- **SELECTED TEXT**:
┄┄┄┄┄┄

In any gathering there's an element of advertising, but one should be careful they're not perceived by most as a soapbox buffoon (what pops alludes to). By "by most" I mean in mentioning any accomplishment (e.g. having published a book), to some it's a red flag regardless. While hopefully to the majority, if done subtly enough, it's an interesting aspect others may follow-up on. So in essence, the advertising is selling yourself as an interesting acquaintance. If you look carefully around this site, you'll see good and bad examples you might learn from ;-) 

Now, if I could only practice what I preach. I've spent my life more at home observing in the natural world. Even my early education was in a one-room schoolhouse, not the sardine can world so many are accustomed to today. So far in life I've avoided internet age social media. Even joining this site was a first time experience. 

As far as coming here to improve my writing, the impetus was that I tired of authoring papers that only the choir read. I came to the conclusion that broader understanding might better be achieved piecemeal as an underlying thread in a storyline, so embarked on eco-fiction.

┄┄┄┄┄┄

- **DATA LINES**:
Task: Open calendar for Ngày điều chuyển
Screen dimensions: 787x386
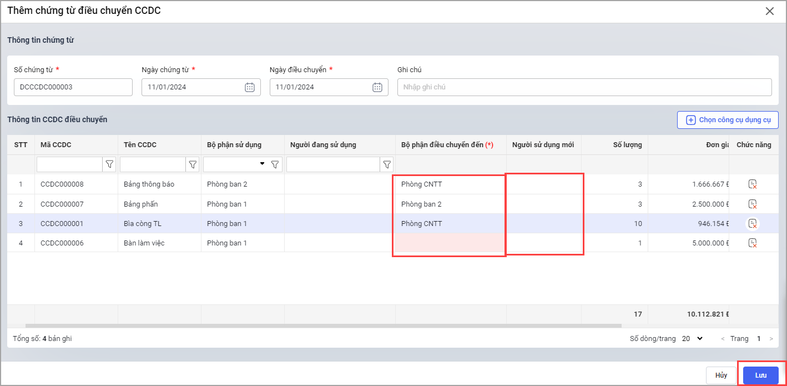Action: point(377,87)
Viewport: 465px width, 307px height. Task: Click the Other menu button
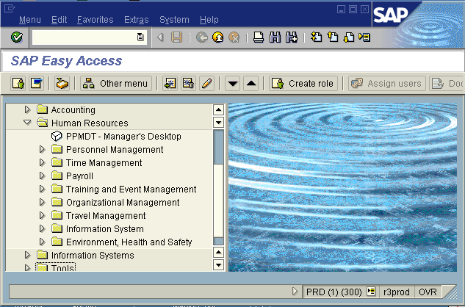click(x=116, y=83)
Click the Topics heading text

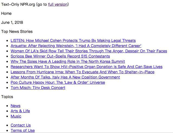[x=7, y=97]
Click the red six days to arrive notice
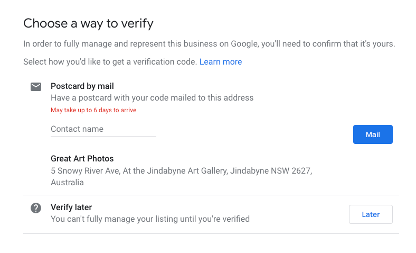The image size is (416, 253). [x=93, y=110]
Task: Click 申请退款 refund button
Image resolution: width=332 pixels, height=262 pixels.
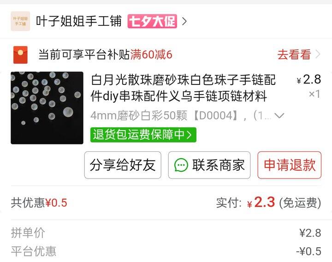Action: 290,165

┄┄┄┄┄┄

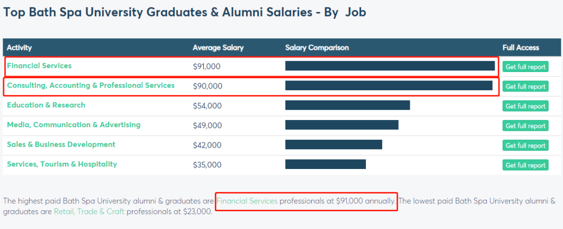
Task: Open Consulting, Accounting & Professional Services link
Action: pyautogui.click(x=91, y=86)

┄┄┄┄┄┄

- **INSTRUCTION 1**:
In the selected text, what kind of school did the writer's early education take place in?
- **INSTRUCTION 2**:
Can you lay out the listing lines from the line with "Viewport: 465px width, 307px" up to and including the line with "The image size is (416, 253). [x=93, y=110]" as a Markdown table with the columns Row and Line, skipping blank lines and leaving the pictures out?

- **EXERCISE RESPONSE 1**:
A one-room schoolhouse.

- **EXERCISE RESPONSE 2**:
| Row | Line |
|---|---|
| 1 | Viewport: 465px width, 307px height. Task: Click the Other menu button |
| 2 | click(x=116, y=83) |
| 3 | Click the Topics heading text |
| 4 | [x=7, y=97] |
| 5 | Click the red six days to arrive notice |
| 6 | The image size is (416, 253). [x=93, y=110] |